Mangroves are found both along our coastlines and inland in the Cayman Islands. Cayman has three native species of mangroves: red, black and white and two native varieties of buttonwood: silver and green. All of these trees are protected under the National Conservation Law (2013). The details of their protection and measures for their conservation are detailed in the National Conservation Council’s Species Conservation Plan for Mangroves.
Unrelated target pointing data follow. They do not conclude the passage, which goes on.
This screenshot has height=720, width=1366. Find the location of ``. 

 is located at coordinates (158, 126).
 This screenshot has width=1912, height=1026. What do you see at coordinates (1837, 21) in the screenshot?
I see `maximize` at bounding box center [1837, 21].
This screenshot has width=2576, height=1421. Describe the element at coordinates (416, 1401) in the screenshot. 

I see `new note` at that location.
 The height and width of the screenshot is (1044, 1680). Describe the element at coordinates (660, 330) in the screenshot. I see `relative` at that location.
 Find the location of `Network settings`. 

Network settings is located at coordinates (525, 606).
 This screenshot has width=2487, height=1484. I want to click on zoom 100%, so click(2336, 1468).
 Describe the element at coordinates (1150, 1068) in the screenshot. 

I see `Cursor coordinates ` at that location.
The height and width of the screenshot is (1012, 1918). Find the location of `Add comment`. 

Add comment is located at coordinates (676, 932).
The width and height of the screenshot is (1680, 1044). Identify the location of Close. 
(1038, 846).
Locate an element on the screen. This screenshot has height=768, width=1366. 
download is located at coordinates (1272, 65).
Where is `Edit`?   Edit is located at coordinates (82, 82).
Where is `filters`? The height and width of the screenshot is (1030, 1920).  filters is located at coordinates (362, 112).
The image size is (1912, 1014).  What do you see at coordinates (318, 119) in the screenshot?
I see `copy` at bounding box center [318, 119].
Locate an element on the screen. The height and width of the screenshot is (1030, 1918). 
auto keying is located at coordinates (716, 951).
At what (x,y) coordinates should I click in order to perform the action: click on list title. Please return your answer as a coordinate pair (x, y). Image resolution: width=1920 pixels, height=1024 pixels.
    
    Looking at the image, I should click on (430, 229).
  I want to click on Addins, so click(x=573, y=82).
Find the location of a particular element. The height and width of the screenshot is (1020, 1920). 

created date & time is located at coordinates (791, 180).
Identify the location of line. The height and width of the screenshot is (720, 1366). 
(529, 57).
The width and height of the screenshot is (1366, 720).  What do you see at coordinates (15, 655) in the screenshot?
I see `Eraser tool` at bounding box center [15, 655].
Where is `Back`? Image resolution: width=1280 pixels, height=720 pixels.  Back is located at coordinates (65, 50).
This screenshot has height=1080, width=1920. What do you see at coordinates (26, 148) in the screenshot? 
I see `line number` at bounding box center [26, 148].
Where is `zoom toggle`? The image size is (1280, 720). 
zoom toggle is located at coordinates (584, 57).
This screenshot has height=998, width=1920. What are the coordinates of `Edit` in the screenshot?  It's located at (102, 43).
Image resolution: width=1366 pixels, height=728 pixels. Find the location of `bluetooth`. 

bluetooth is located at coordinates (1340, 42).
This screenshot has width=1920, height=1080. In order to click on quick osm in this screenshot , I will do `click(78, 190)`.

One of the aims of the Mangrove Species Conservation Plan is to control the “take” of mangroves. Through this plan, it is illegal to “take” mangroves without a Planning or Coastal Works permission, a National Conservation Council (NCC) Section 20 Permit or one of the exemptions listed in the Species Conservation Plan. “Take” includes the killing, collecting, clearing, destroying, damaging or harming of mangroves trees dead or alive. The “take” of mangroves without prior permission or a permit is an offence under the National Conservation Law. Persons may be liable, upon conviction of an offense under the National Conservation Law, to a fine of up to five hundred thousand dollars or to imprisonment for a term up to four years or to both.
Benefits of Mangroves
The DoE typically recommends the retention of mangroves when reviewing development applications as they provide many benefits such as:
- Maintaining and improving water quality of our coastal waters, canals and other inland water bodies. With their dense network of roots and surrounding vegetation, they filter and trap sediments, heavy metals, and other pollutants;
- Providing a coastal defence during storms and hurricanes providing a natural barrier to protect coastal communities from increased storm surge, flooding, severe wind damage and hurricanes;
- Preventing soil erosion by binding the substrate, stabilizing and protecting the shoreline;
- Helping with drainage by acting as natural sponges that trap and slowly release surface water, counteracting the greatly increased rate and volume of surface-water runoff from areas of hardstanding and buildings.
- Providing habitat, breeding sites, nurseries and food resources for fish and marine life, birds and other various wildlife;
- Providing carbon storage by sequestering carbon from the atmosphere
- Contributing to and enhancing recreational and ecotourism activities like snorkelling, kayaking and paddle boarding and fishing.
Mangrove Trimming Guidance
There are various ways that developments can be designed sensitively to retain mangroves and their benefits. The Mangrove Trimming Guidelines provide some examples.
Many property owners trim mangroves along their shorelines to obtain or enhance their view of the water. The trimming of mangroves that are taller than 6ft (measured from the substrate/mud to the top of the tree) on private property is allowed without permission if it is done in accordance with the DoE’s Mangrove Trimming Guidelines.
Unfortunately, if not done properly, trimming can harm or kill the mangroves. Each species responds differently to trimming; information on the identification and trimming tolerances of these species is provided in the DoE’s Mangrove Trimming Guidelines.
These guidelines are intended to assist coastal property owners in identifying, trimming and altering mangrove trees in a manner that will:
- provide a view or navigational access;
- protect valuable mangrove resources, and
- be in compliance with the National Conservation Law (2013) & Mangrove Conservation Plan (2020).
What type of permission do I need?
- If your property is located in a Mangrove Buffer Zone (Development Plan, 1997), you may require planning permission to conduct trimming.
- To remove mangroves on your property by mechanical means, planning permission is required.
- To remove mangroves on your property by hand, a NCC Section 20 Permit is required.
- To trim mangroves outside of your property boundary on Crown property a coastal works permit or NCC Section Permit is required (unless it falls under one of the exemptions listed in the plan).
- Mangroves under 6ft (measured from the substrate/mud to the top of the tree) should not be trimmed.